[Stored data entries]
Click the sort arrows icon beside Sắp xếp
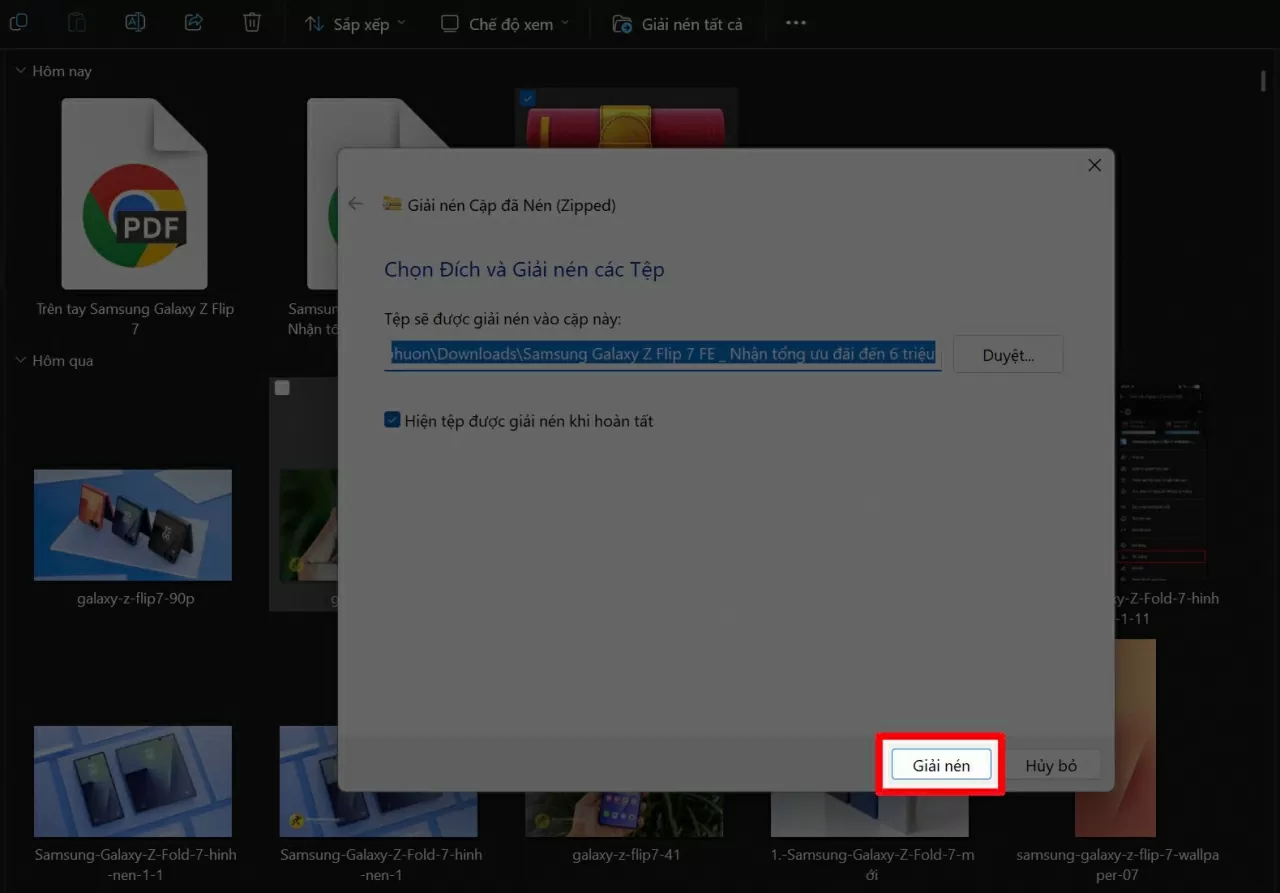pos(313,23)
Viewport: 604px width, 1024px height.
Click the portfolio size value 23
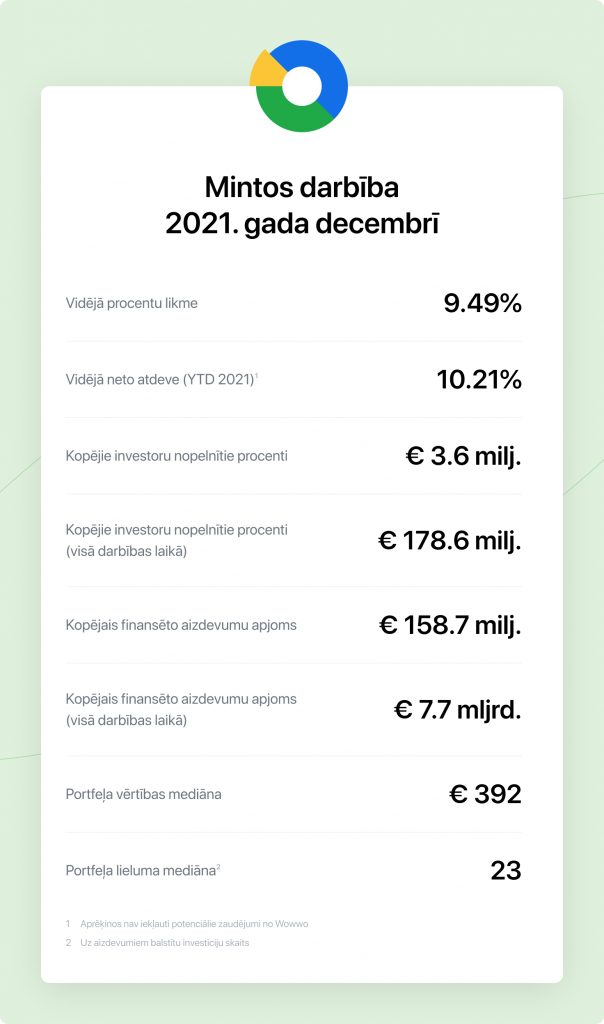pos(506,871)
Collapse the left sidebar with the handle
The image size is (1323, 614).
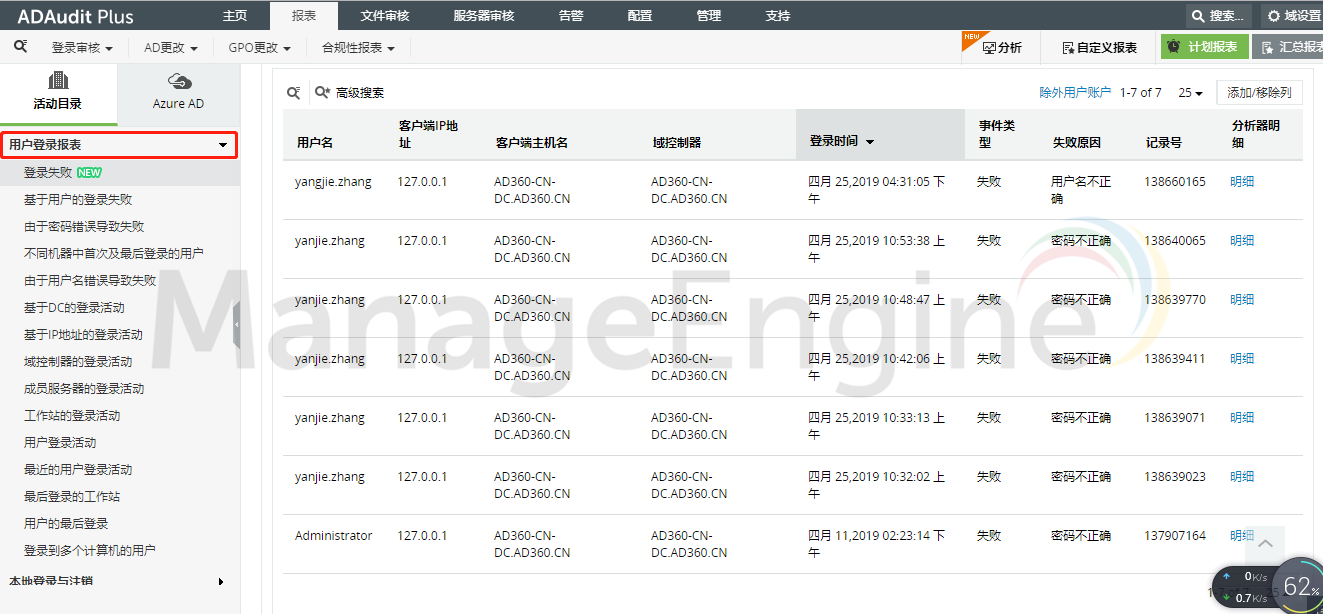[236, 326]
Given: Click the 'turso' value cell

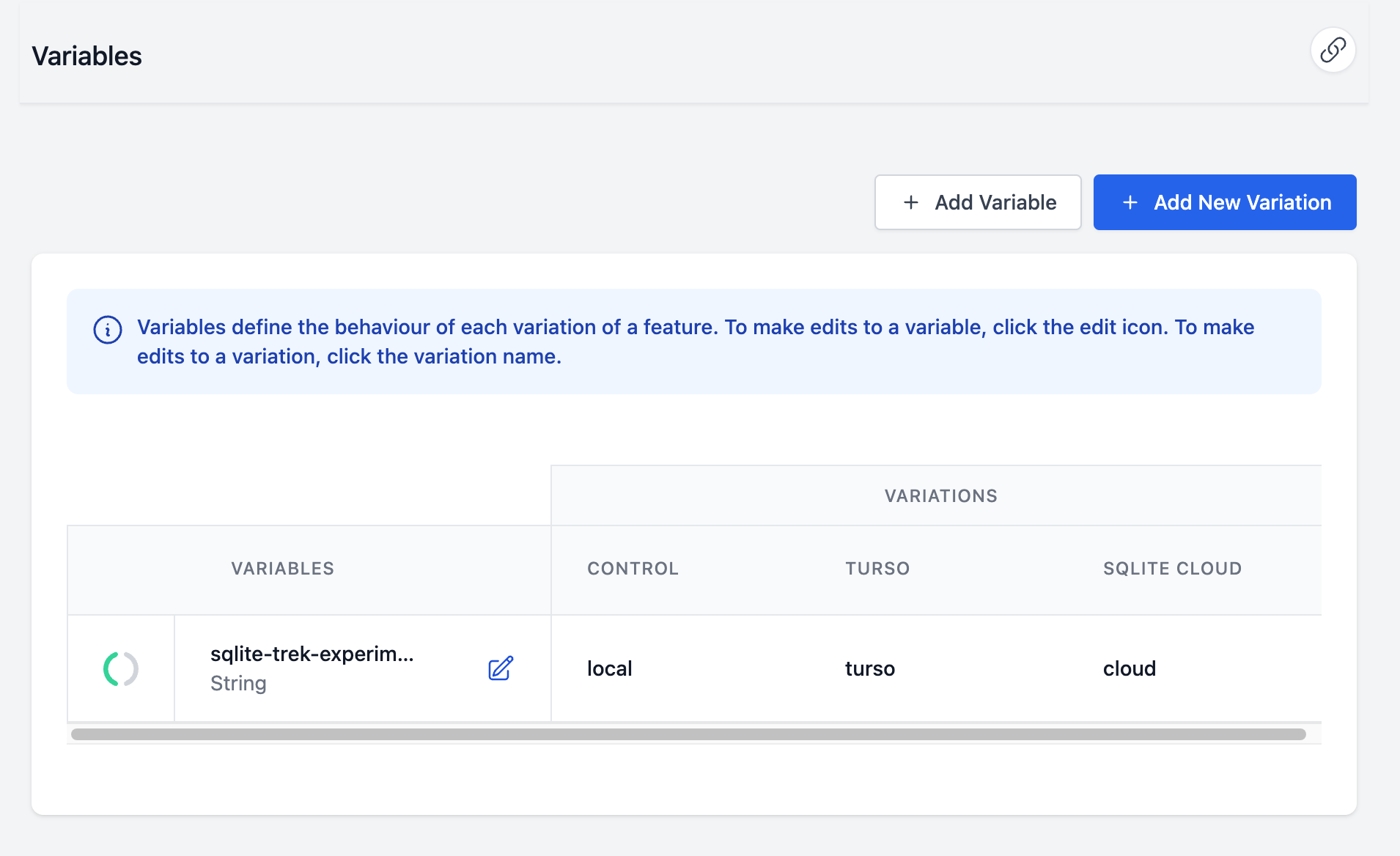Looking at the screenshot, I should (x=869, y=668).
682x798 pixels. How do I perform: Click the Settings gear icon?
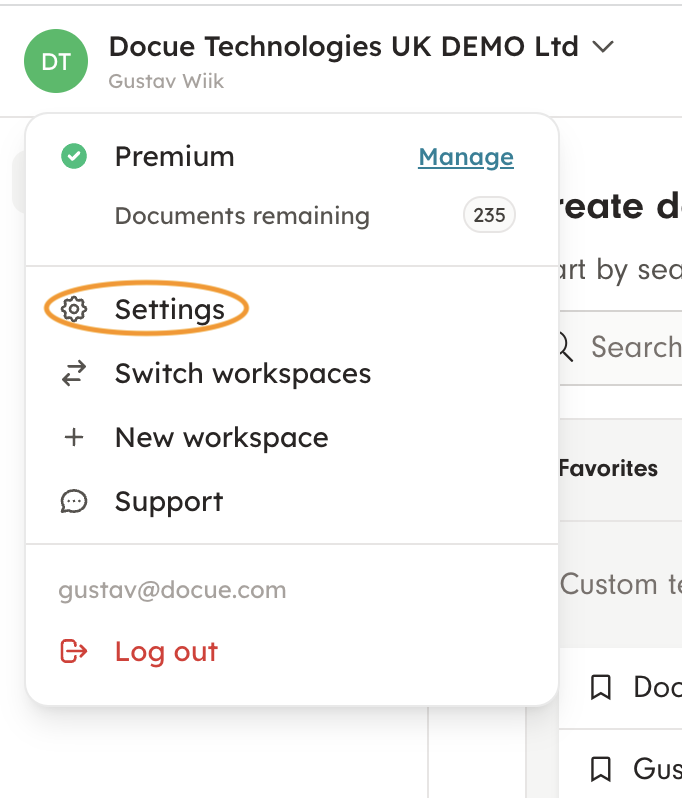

• **Your objective**: Retype exactly the lines above, starting at the line containing "Collapse the left sidebar with the handle" and ending with the last line, both included; leave out the pictures.

• **Result**:
Collapse the left sidebar with the handle
The image size is (1323, 614).
[236, 326]
Given: Click the 'turso' value cell

Looking at the screenshot, I should (x=869, y=668).
682x798 pixels. How do I perform: Click the Settings gear icon?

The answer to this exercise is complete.